ZADANIA DO WYKONANIA:
- a) Jaki odsetek badanych nie może się doczekać otwarcia kin i wróci do nich przy pierwszej możliwej okazji według tekstu o ankiecie dotyczącej powrotu do kin?
- b) Przedłuż tekst o ankiecie dotyczącej powrotu do kin, dopisując jego dalszy ciąg po ostatnim zdaniu.

TEKST DO PRZECZYTANIA:
★ ★ ★ ★ ★

Czy jednak słowa Nolana znajdują odzwierciedlenie w polskiej rzeczywistości? Redakcja Gadżetomanii w tym celu zleciła badanie panelowi Ariadna, który wykonał je metodą CAWI.
Powyższe odpowiedzi odsłaniają zupełnie inny obraz. Jedynie 8 procent badanych nie może doczekać się momentu otwarcia kin i ruszy tam z powrotem przy pierwszej możliwej okazji.
Natomiast niemal co piąty (18 procent) respondent zaznaczył, że nie interesują go kina, nawet jeśli miałyby funkcjonować one z powrotem. Prawie taka sama grupa odpowiadających (17 proc.) być może poszłaby kiedyś do kina (choć nie odczuwa też jego braku), ale obawia się o epidemię.
Poza tymi skrajnościami są jeszcze umiarkowani entuzjaści. Najliczniejsza (24-procentowa) grupa zaznaczyła, że co prawda nie brakuje jej wizyt w kinie, ale gdy tylko wróci taka możliwość, to chętnie się tam wybierze. Osób tęskniących za kinem, ale obawiających się - póki co - o epidemię jest nieco mniej, bo 22 procent. 11 proc. odpowiadających miało problem z udzieleniem preferencji.

★ ★ ★ ★ ★

FRAGMENT ŹRÓDŁOWY:

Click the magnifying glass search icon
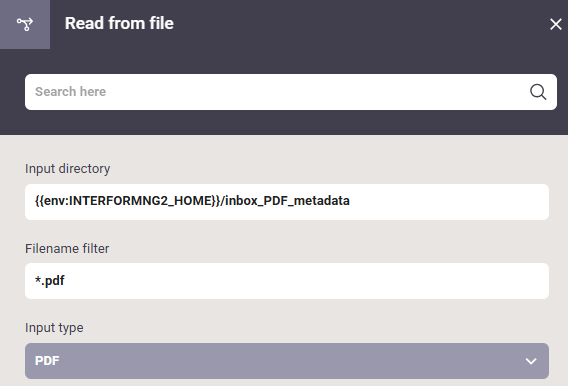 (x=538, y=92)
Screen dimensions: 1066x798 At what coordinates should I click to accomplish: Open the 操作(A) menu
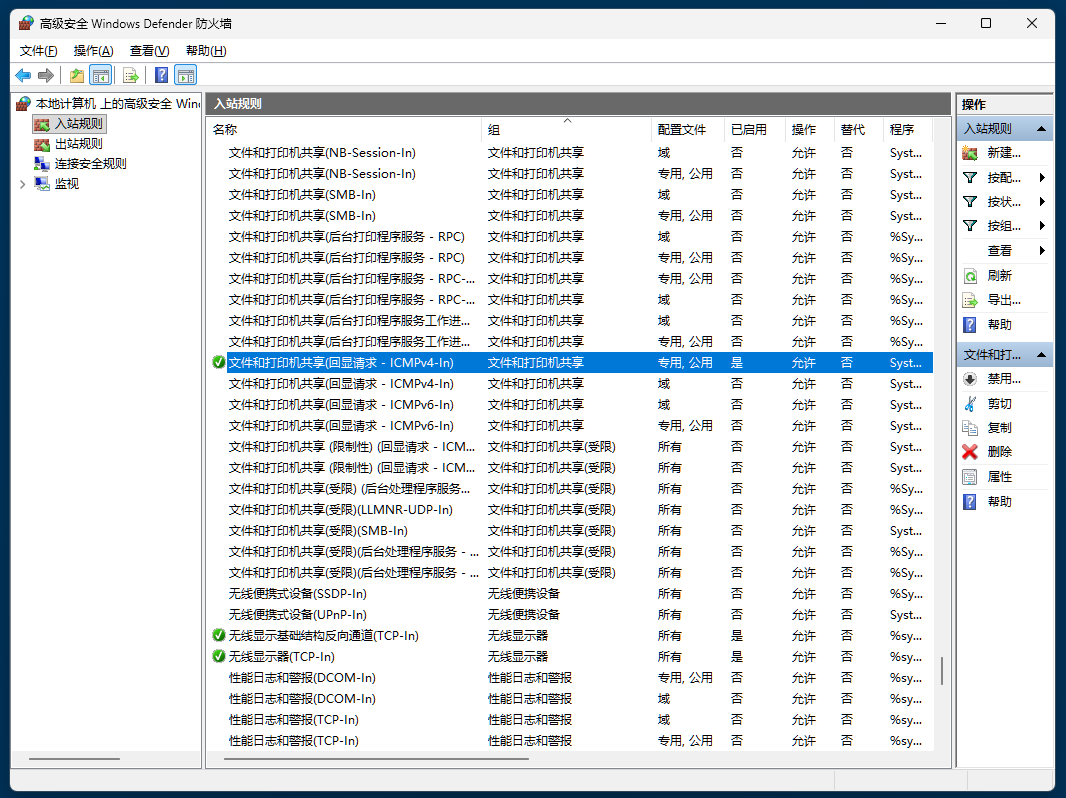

★ ★ ★ ★ ★

WYNIKI ZADAŃ:
- a) 8 procent badanych.

- b)
Wniosek jest z tego następujący - przede wszystkim Polacy się obawiają o bezpieczeństwo. Aż 56 procent badanych wykluczyło jakiekolwiek wizyty, póki nie skończy się sytuacja związana z koronawirusem.
Po drugie, więcej osób jest obojętna względem kin (35 proc.) niż takich, dla których kino jest naprawdę ważne (30 proc.).
Trudno tutaj winić Polaków o taką ostrożność – wynika ona z troski o bezpieczeństwo. Interesującym pytaniem jednak pozostaje to, czy kina będą w stanie finansowo przetrwać tak długo, jak Polacy pozostaną powściągliwi z wizytami.
Kiedy powrócą do nas kina? Tego jeszcze oficjalnie od rządu nie wiemy, ale zapewne stanie się to w niedługim czasie, bo dużo krajów europejskich postanowiło je już ponownie otworzyć.
[b]O metodologii badania[/b]
Badanie dla Wirtualnej Polski na panelu Ariadna zostało wykonane na próbie ogólnopolskej liczącej N=1084 osób w wieku od 18 lat wzwyż. Struktura próby została dobrana wg reprezentacji w populacji dla płci, wieku i wielkości miejscowości zamieszkania.